The entries are to be repeated in full, without any change.
The records below:
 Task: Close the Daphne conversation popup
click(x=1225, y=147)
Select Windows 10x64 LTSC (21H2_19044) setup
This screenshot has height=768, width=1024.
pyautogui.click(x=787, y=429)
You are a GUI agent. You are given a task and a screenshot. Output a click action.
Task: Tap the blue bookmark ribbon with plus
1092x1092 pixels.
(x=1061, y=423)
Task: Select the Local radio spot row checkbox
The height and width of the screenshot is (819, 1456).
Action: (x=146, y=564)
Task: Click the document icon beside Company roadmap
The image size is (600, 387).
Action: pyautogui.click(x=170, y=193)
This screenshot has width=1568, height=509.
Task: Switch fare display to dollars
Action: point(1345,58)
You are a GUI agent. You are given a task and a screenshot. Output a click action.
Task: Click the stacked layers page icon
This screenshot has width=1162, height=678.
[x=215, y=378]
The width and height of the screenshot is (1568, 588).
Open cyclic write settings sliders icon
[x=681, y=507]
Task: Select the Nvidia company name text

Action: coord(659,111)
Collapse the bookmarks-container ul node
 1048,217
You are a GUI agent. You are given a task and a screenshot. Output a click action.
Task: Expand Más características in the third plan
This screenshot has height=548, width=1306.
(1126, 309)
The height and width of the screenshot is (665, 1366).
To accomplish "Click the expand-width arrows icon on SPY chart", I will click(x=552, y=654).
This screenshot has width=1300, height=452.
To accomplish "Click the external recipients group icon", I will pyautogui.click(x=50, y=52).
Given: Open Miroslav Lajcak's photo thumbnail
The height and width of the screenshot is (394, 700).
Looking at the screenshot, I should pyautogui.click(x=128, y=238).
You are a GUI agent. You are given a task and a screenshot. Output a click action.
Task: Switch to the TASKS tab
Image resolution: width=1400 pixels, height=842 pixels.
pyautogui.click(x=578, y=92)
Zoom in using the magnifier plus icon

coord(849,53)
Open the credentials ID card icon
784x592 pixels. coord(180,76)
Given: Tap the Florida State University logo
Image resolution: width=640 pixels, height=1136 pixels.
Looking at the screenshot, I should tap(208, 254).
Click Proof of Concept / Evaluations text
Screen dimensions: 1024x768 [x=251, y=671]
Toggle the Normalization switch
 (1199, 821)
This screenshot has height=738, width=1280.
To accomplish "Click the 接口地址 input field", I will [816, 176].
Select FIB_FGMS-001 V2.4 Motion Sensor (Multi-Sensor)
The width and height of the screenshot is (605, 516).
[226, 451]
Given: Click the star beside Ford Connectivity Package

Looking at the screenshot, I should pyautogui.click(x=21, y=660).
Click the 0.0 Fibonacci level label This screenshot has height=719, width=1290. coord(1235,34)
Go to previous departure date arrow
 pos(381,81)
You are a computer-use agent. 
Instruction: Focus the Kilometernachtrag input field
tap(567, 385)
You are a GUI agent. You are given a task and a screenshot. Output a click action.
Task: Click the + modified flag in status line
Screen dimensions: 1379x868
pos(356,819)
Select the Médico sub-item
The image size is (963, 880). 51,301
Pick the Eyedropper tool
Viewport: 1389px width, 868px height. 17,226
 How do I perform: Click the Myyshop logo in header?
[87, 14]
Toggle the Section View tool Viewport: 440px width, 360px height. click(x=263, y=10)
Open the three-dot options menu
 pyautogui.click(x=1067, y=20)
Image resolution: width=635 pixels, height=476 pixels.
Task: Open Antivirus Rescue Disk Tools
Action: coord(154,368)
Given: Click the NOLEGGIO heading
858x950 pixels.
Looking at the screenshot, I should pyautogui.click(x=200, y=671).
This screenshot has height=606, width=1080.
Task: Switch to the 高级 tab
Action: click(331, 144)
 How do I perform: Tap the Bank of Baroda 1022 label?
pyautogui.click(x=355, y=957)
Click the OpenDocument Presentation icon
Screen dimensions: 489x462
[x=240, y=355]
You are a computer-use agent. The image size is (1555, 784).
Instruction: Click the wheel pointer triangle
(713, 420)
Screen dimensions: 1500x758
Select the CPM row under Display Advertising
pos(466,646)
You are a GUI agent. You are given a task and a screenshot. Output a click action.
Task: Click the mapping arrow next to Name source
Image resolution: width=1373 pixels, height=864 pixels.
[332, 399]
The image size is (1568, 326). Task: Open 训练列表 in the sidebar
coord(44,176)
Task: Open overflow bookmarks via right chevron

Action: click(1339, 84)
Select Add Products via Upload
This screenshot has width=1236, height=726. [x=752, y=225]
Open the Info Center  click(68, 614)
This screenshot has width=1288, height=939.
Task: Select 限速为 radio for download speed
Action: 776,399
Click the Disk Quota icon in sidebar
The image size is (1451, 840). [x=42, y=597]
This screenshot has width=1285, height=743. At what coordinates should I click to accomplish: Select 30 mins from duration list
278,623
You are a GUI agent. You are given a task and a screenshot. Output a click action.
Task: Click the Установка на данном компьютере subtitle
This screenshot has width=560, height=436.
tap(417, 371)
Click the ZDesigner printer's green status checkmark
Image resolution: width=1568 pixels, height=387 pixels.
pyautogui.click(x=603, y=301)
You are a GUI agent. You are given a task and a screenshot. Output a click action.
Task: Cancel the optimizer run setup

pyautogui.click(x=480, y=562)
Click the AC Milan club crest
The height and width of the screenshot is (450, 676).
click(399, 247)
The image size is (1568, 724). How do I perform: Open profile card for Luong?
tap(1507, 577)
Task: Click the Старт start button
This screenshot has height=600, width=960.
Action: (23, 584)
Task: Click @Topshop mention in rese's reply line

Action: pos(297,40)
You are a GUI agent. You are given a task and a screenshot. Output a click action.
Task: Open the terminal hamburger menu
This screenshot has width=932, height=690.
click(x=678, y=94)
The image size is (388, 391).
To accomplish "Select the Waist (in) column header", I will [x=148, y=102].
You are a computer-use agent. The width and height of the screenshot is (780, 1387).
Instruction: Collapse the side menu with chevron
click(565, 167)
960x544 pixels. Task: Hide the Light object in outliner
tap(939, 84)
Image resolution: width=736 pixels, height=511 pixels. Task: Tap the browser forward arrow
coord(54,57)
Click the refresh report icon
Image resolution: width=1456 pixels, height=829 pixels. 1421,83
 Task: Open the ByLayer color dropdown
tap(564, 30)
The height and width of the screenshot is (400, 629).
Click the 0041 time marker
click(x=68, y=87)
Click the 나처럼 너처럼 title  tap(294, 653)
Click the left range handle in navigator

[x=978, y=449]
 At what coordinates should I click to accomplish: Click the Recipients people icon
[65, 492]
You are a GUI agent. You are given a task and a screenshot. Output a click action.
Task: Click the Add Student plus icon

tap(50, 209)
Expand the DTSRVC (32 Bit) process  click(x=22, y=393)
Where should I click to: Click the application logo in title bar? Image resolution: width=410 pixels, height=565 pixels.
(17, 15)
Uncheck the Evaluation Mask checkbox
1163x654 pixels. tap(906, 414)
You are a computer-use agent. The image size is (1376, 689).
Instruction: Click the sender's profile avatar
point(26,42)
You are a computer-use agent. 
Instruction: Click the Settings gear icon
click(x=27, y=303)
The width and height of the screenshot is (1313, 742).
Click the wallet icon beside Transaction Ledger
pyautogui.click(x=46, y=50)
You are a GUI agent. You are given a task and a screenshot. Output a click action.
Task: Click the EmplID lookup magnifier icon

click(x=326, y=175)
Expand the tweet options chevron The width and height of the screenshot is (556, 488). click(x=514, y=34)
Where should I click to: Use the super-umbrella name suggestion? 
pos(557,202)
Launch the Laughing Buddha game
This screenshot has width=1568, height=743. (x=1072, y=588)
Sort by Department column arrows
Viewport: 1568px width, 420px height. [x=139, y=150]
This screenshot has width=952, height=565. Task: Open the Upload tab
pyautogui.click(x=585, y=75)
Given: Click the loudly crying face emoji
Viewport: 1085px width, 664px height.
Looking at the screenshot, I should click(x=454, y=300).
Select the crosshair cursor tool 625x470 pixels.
End of The records.
**Exercise answer**
 Task: Close the Daphne conversation popup
click(x=1225, y=147)
Select Windows 10x64 LTSC (21H2_19044) setup
This screenshot has height=768, width=1024.
pyautogui.click(x=787, y=429)
You are a GUI agent. You are given a task and a screenshot. Output a click action.
Task: Tap the blue bookmark ribbon with plus
1092x1092 pixels.
(x=1061, y=423)
Task: Select the Local radio spot row checkbox
The height and width of the screenshot is (819, 1456).
Action: (x=146, y=564)
Task: Click the document icon beside Company roadmap
The image size is (600, 387).
Action: pyautogui.click(x=170, y=193)
This screenshot has width=1568, height=509.
Task: Switch fare display to dollars
Action: point(1345,58)
You are a GUI agent. You are given a task and a screenshot. Output a click action.
Task: Click the stacked layers page icon
This screenshot has width=1162, height=678.
[x=215, y=378]
The width and height of the screenshot is (1568, 588).
Open cyclic write settings sliders icon
[x=681, y=507]
Task: Select the Nvidia company name text

Action: coord(659,111)
Collapse the bookmarks-container ul node
 1048,217
You are a GUI agent. You are given a task and a screenshot. Output a click action.
Task: Expand Más características in the third plan
This screenshot has height=548, width=1306.
(1126, 309)
The height and width of the screenshot is (665, 1366).
To accomplish "Click the expand-width arrows icon on SPY chart", I will click(x=552, y=654).
This screenshot has width=1300, height=452.
To accomplish "Click the external recipients group icon", I will pyautogui.click(x=50, y=52).
Given: Open Miroslav Lajcak's photo thumbnail
The height and width of the screenshot is (394, 700).
Looking at the screenshot, I should pyautogui.click(x=128, y=238).
You are a GUI agent. You are given a task and a screenshot. Output a click action.
Task: Switch to the TASKS tab
Image resolution: width=1400 pixels, height=842 pixels.
pyautogui.click(x=578, y=92)
Zoom in using the magnifier plus icon

coord(849,53)
Open the credentials ID card icon
784x592 pixels. coord(180,76)
Given: Tap the Florida State University logo
Image resolution: width=640 pixels, height=1136 pixels.
Looking at the screenshot, I should tap(208, 254).
Click Proof of Concept / Evaluations text
Screen dimensions: 1024x768 [x=251, y=671]
Toggle the Normalization switch
 (1199, 821)
This screenshot has height=738, width=1280.
To accomplish "Click the 接口地址 input field", I will [816, 176].
Select FIB_FGMS-001 V2.4 Motion Sensor (Multi-Sensor)
The width and height of the screenshot is (605, 516).
[226, 451]
Given: Click the star beside Ford Connectivity Package

Looking at the screenshot, I should pyautogui.click(x=21, y=660).
Click the 0.0 Fibonacci level label This screenshot has height=719, width=1290. coord(1235,34)
Go to previous departure date arrow
 pos(381,81)
You are a computer-use agent. 
Instruction: Focus the Kilometernachtrag input field
tap(567, 385)
You are a GUI agent. You are given a task and a screenshot. Output a click action.
Task: Click the + modified flag in status line
Screen dimensions: 1379x868
pos(356,819)
Select the Médico sub-item
The image size is (963, 880). 51,301
Pick the Eyedropper tool
Viewport: 1389px width, 868px height. 17,226
 How do I perform: Click the Myyshop logo in header?
[87, 14]
Toggle the Section View tool Viewport: 440px width, 360px height. click(x=263, y=10)
Open the three-dot options menu
 pyautogui.click(x=1067, y=20)
Image resolution: width=635 pixels, height=476 pixels.
Task: Open Antivirus Rescue Disk Tools
Action: coord(154,368)
Given: Click the NOLEGGIO heading
858x950 pixels.
Looking at the screenshot, I should pyautogui.click(x=200, y=671).
This screenshot has height=606, width=1080.
Task: Switch to the 高级 tab
Action: click(331, 144)
 How do I perform: Tap the Bank of Baroda 1022 label?
pyautogui.click(x=355, y=957)
Click the OpenDocument Presentation icon
Screen dimensions: 489x462
[x=240, y=355]
You are a computer-use agent. The image size is (1555, 784).
Instruction: Click the wheel pointer triangle
(713, 420)
Screen dimensions: 1500x758
Select the CPM row under Display Advertising
pos(466,646)
You are a GUI agent. You are given a task and a screenshot. Output a click action.
Task: Click the mapping arrow next to Name source
Image resolution: width=1373 pixels, height=864 pixels.
[332, 399]
The image size is (1568, 326). Task: Open 训练列表 in the sidebar
coord(44,176)
Task: Open overflow bookmarks via right chevron

Action: click(1339, 84)
Select Add Products via Upload
This screenshot has width=1236, height=726. [x=752, y=225]
Open the Info Center  click(68, 614)
This screenshot has width=1288, height=939.
Task: Select 限速为 radio for download speed
Action: 776,399
Click the Disk Quota icon in sidebar
The image size is (1451, 840). [x=42, y=597]
This screenshot has width=1285, height=743. At what coordinates should I click to accomplish: Select 30 mins from duration list
278,623
You are a GUI agent. You are given a task and a screenshot. Output a click action.
Task: Click the Установка на данном компьютере subtitle
This screenshot has width=560, height=436.
tap(417, 371)
Click the ZDesigner printer's green status checkmark
Image resolution: width=1568 pixels, height=387 pixels.
pyautogui.click(x=603, y=301)
You are a GUI agent. You are given a task and a screenshot. Output a click action.
Task: Cancel the optimizer run setup

pyautogui.click(x=480, y=562)
Click the AC Milan club crest
The height and width of the screenshot is (450, 676).
click(399, 247)
The image size is (1568, 724). How do I perform: Open profile card for Luong?
tap(1507, 577)
Task: Click the Старт start button
This screenshot has height=600, width=960.
Action: (23, 584)
Task: Click @Topshop mention in rese's reply line

Action: pos(297,40)
You are a GUI agent. You are given a task and a screenshot. Output a click action.
Task: Open the terminal hamburger menu
This screenshot has width=932, height=690.
click(x=678, y=94)
The image size is (388, 391).
To accomplish "Select the Waist (in) column header", I will [x=148, y=102].
You are a computer-use agent. The width and height of the screenshot is (780, 1387).
Instruction: Collapse the side menu with chevron
click(565, 167)
960x544 pixels. Task: Hide the Light object in outliner
tap(939, 84)
Image resolution: width=736 pixels, height=511 pixels. Task: Tap the browser forward arrow
coord(54,57)
Click the refresh report icon
Image resolution: width=1456 pixels, height=829 pixels. 1421,83
 Task: Open the ByLayer color dropdown
tap(564, 30)
The height and width of the screenshot is (400, 629).
Click the 0041 time marker
click(x=68, y=87)
Click the 나처럼 너처럼 title  tap(294, 653)
Click the left range handle in navigator

[x=978, y=449]
 At what coordinates should I click to accomplish: Click the Recipients people icon
[65, 492]
You are a GUI agent. You are given a task and a screenshot. Output a click action.
Task: Click the Add Student plus icon

tap(50, 209)
Expand the DTSRVC (32 Bit) process  click(x=22, y=393)
Where should I click to: Click the application logo in title bar? Image resolution: width=410 pixels, height=565 pixels.
(17, 15)
Uncheck the Evaluation Mask checkbox
1163x654 pixels. tap(906, 414)
You are a computer-use agent. The image size is (1376, 689).
Instruction: Click the sender's profile avatar
point(26,42)
You are a computer-use agent. 
Instruction: Click the Settings gear icon
click(x=27, y=303)
The width and height of the screenshot is (1313, 742).
Click the wallet icon beside Transaction Ledger
pyautogui.click(x=46, y=50)
You are a GUI agent. You are given a task and a screenshot. Output a click action.
Task: Click the EmplID lookup magnifier icon

click(x=326, y=175)
Expand the tweet options chevron The width and height of the screenshot is (556, 488). click(x=514, y=34)
Where should I click to: Use the super-umbrella name suggestion? 
pos(557,202)
Launch the Laughing Buddha game
This screenshot has width=1568, height=743. (x=1072, y=588)
Sort by Department column arrows
Viewport: 1568px width, 420px height. [x=139, y=150]
This screenshot has width=952, height=565. Task: Open the Upload tab
pyautogui.click(x=585, y=75)
Given: Click the loudly crying face emoji
Viewport: 1085px width, 664px height.
Looking at the screenshot, I should click(x=454, y=300).
Select the crosshair cursor tool 625x470 pixels.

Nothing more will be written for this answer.